Syria said Thursday that Russia, its most powerful ally, will deliver on a 2010 purchase of advanced anti-aircraft missiles. Moscow has defended the deal, saying it falls within international law and that the missiles aren’t designed for use against civilians.
Gerges said the deal is a strong Russian signal to the West: “Stay away from Syria.”
“Russia is the backbone of the Assad regime. It has provided them with arms. It has provided them with political support. It has used its veto twice in the (U.N.) Security Council. It has gone to great lengths to prevent any kind of military intervention in Syria,” he said.
The United States has provided non-lethal aid and political support to the Syrian opposition, but the Obama administration has resisted calls to provide military aid to the rebels.
At the same time, Washington is trying to work with Russia to coax the opposition and the government to peace talks, concerned about “a region-wide conflict,” Gerges said.
“That’s why they have intensified their diplomacy to rescue Syria from really all-out destruction and also rescue the entire region from a region-wide conflict where American and international peace and security are really at stake,” he said.
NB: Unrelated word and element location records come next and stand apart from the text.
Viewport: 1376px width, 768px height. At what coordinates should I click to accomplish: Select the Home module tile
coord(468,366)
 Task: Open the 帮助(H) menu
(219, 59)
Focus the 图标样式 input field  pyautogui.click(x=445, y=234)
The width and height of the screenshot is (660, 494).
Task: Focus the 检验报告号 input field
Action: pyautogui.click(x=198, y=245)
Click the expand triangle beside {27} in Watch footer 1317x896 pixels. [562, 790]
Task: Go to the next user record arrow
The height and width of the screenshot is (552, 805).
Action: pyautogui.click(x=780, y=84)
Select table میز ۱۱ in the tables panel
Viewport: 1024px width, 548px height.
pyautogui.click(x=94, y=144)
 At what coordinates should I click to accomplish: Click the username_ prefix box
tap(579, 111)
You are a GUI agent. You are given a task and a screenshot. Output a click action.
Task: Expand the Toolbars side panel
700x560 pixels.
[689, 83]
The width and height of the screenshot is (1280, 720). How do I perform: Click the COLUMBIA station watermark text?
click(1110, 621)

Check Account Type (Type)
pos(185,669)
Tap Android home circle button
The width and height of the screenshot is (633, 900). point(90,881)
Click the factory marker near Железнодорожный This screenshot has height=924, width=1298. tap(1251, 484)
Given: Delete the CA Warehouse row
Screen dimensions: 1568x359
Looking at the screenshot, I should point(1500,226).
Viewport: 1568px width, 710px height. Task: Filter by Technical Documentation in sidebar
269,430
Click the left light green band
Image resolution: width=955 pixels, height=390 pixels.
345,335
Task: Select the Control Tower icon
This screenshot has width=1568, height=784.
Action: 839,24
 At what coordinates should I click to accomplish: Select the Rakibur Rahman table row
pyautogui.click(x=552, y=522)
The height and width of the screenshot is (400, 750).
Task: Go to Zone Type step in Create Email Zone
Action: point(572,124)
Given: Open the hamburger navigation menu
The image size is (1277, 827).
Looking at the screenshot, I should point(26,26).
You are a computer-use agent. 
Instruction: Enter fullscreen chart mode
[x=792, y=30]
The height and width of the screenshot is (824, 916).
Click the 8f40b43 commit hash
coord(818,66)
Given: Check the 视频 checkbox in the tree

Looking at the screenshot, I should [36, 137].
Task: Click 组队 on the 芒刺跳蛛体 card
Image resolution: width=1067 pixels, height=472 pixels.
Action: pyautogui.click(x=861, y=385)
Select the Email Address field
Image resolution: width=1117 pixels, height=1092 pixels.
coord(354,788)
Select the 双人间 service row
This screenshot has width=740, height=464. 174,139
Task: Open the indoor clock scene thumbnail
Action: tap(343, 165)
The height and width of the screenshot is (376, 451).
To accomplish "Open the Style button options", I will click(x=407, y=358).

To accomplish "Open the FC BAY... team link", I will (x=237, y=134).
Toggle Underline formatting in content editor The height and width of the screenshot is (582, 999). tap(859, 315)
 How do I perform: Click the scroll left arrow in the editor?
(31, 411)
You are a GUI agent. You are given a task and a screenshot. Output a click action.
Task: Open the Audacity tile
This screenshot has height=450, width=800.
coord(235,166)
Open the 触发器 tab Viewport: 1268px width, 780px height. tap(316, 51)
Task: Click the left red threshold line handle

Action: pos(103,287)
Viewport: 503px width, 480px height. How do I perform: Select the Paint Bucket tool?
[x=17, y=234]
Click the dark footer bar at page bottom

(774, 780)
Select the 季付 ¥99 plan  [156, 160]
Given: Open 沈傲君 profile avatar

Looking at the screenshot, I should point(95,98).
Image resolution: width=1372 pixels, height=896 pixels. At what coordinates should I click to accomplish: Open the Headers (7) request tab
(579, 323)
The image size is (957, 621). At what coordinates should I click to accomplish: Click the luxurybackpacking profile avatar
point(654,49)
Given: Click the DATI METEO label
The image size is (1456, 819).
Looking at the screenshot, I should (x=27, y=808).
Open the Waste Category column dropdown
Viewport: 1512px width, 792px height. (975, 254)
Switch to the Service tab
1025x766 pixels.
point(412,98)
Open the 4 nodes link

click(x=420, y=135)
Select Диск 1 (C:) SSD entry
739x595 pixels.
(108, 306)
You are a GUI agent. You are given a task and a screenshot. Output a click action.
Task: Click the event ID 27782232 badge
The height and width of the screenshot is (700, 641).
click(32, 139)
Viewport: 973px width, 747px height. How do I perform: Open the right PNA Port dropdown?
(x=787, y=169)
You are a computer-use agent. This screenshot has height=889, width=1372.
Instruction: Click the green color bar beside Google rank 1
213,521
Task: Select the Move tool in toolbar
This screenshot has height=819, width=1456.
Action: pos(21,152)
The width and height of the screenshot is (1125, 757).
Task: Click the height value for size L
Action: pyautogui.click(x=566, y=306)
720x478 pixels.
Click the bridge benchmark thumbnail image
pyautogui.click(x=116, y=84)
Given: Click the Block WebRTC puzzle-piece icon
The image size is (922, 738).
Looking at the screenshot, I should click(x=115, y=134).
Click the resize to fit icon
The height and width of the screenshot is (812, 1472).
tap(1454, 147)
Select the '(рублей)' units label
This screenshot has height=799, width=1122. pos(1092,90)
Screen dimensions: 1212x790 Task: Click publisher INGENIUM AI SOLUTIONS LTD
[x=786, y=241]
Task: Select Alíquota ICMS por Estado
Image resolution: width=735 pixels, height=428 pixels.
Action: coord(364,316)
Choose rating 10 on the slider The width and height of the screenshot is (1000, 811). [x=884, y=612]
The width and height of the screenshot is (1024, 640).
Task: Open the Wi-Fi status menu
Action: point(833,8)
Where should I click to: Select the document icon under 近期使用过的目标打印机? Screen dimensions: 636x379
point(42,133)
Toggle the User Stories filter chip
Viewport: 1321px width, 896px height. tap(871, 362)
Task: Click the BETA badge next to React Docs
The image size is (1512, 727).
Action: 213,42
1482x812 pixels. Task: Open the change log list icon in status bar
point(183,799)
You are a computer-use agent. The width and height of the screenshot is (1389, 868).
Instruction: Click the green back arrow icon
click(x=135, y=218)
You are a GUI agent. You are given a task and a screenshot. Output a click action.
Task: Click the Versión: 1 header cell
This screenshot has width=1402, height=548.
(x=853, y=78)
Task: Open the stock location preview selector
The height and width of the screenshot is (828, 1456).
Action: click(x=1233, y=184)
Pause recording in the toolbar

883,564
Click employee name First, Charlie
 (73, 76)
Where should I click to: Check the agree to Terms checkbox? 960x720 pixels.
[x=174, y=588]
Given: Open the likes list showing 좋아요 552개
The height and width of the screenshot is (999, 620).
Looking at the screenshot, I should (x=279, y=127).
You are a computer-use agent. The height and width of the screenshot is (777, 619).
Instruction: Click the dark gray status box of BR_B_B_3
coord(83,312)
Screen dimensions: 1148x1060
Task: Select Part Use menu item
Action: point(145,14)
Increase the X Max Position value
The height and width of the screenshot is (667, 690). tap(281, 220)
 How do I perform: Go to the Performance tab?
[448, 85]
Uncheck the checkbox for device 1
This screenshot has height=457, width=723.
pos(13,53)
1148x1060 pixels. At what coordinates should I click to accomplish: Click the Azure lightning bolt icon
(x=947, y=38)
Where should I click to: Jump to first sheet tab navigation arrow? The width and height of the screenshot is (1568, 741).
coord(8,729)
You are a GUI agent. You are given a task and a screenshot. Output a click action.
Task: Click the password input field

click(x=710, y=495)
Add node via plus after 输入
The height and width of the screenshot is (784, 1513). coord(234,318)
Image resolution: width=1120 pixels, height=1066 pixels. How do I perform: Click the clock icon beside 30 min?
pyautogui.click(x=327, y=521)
But the opposition Syrian National Coalition said Thursday that it wouldn’t take part “when Syrians are constantly being hammered by the Assad regime with the help of outside forces,” as George Sabra, its acting chairman, put it.
The opposition remains split along secular and sectarian, military and political lines. Those divisions have been “a real obstacle” to negotiations, Wright said.
“Both the United States and Russia have agreed that diplomacy is necessary, and they haven’t been able to agree on that, even, for a long time,” she said.